About this exercise – This task asks for the lines from the one with "The height and" to the final line below, repeated exactly, with pictures omitted.

Stored records:
---------------

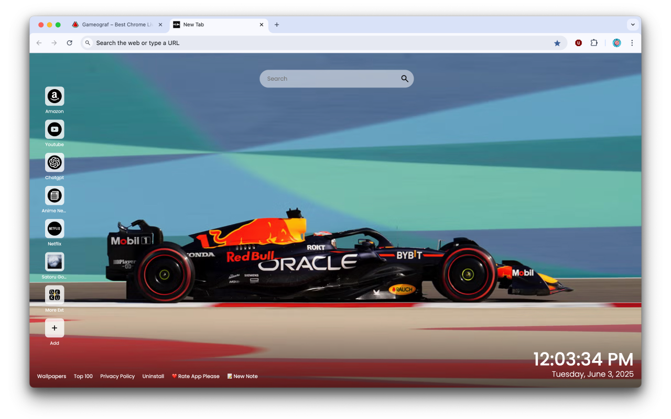Open the Wallpapers link
The width and height of the screenshot is (671, 419).
(51, 376)
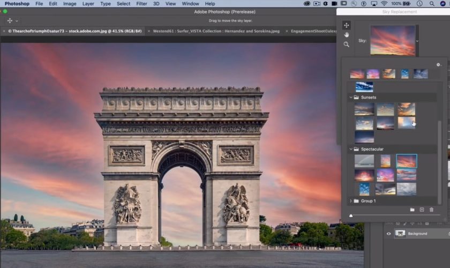Expand the Group 1 folder

pos(350,201)
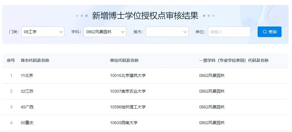Click the 省市代码及名称 column header
The width and height of the screenshot is (292, 132).
tap(35, 60)
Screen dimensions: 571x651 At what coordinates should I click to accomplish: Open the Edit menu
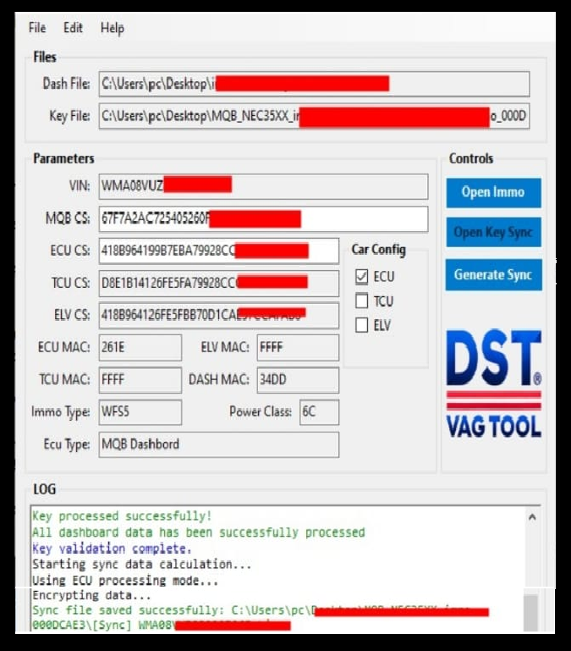coord(74,28)
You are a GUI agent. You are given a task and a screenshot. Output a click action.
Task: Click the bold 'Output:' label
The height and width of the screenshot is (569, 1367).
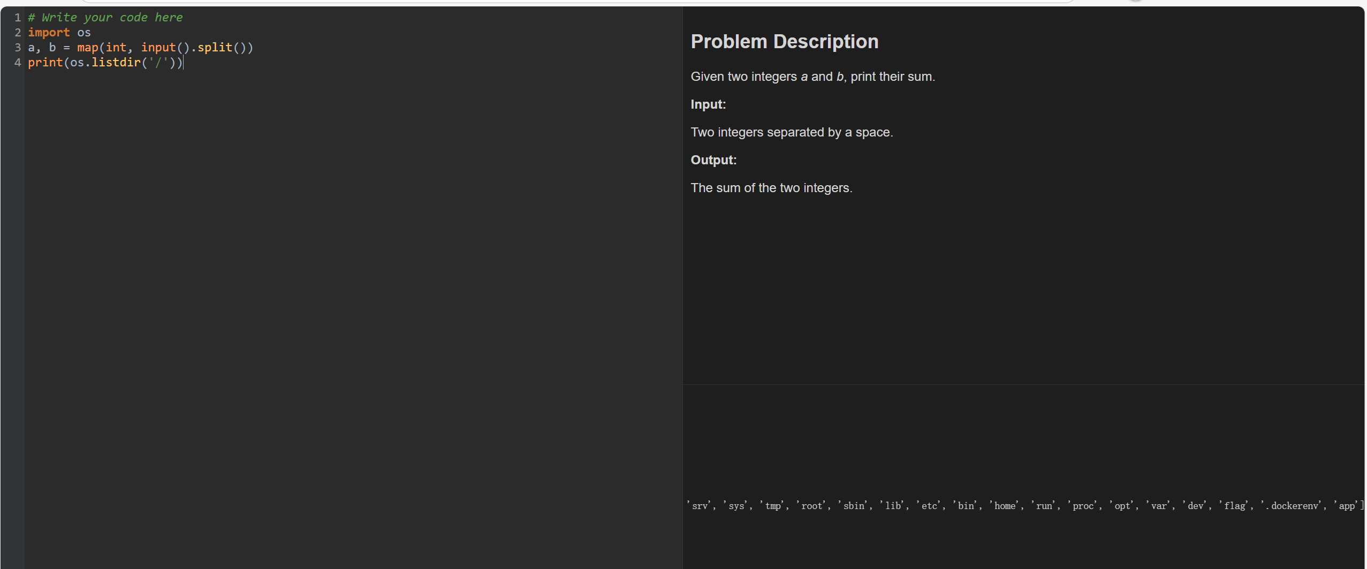(x=713, y=160)
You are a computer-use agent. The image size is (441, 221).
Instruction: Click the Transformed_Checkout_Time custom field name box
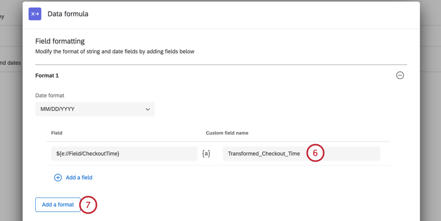click(x=265, y=153)
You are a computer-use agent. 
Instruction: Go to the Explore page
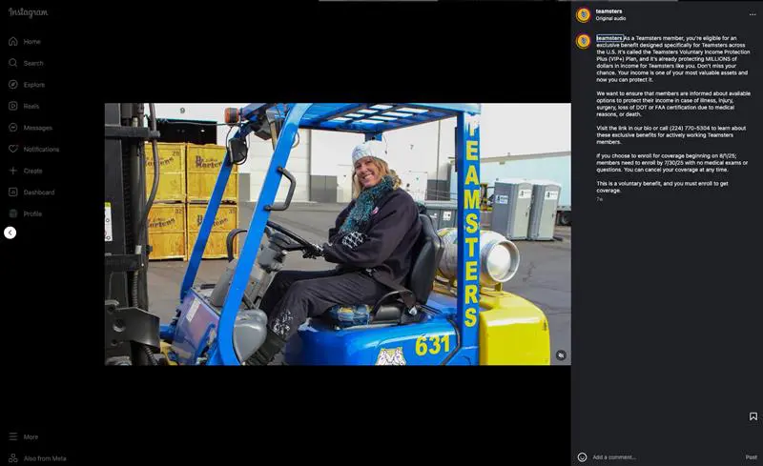point(13,85)
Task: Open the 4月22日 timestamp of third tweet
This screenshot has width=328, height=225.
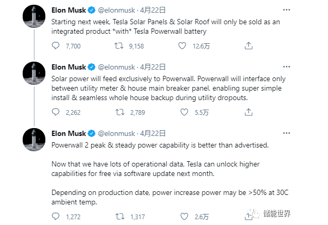Action: (x=152, y=133)
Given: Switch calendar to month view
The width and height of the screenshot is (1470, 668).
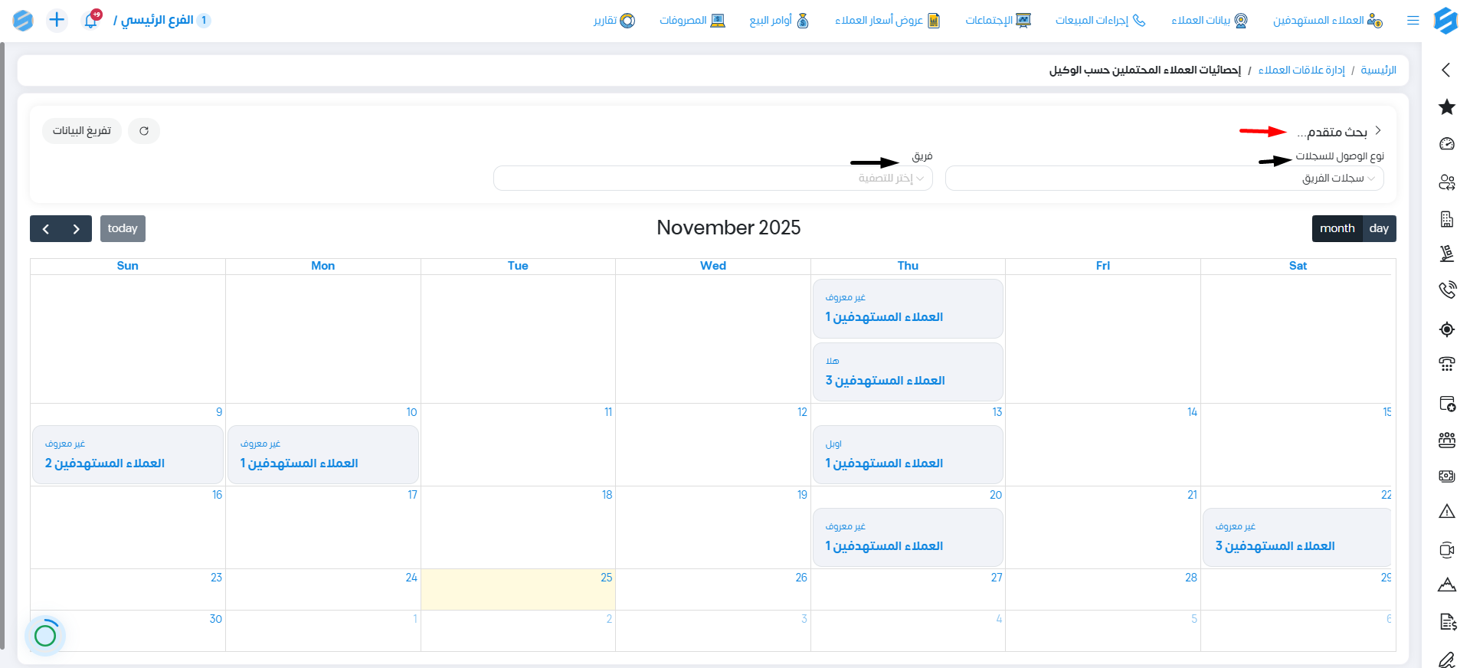Looking at the screenshot, I should pyautogui.click(x=1337, y=228).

---------------

Completed task –
The height and width of the screenshot is (569, 1367).
(x=713, y=160)
You are a computer-use agent. The image size is (441, 221).
Instruction: Click the Transformed_Checkout_Time custom field name box
click(x=265, y=153)
You are a computer-use agent. 
Instruction: Go to the Explore page
point(13,85)
Task: Open the 4月22日 timestamp of third tweet
This screenshot has width=328, height=225.
Action: (x=152, y=133)
Given: Switch calendar to month view
The width and height of the screenshot is (1470, 668).
Looking at the screenshot, I should pyautogui.click(x=1337, y=228).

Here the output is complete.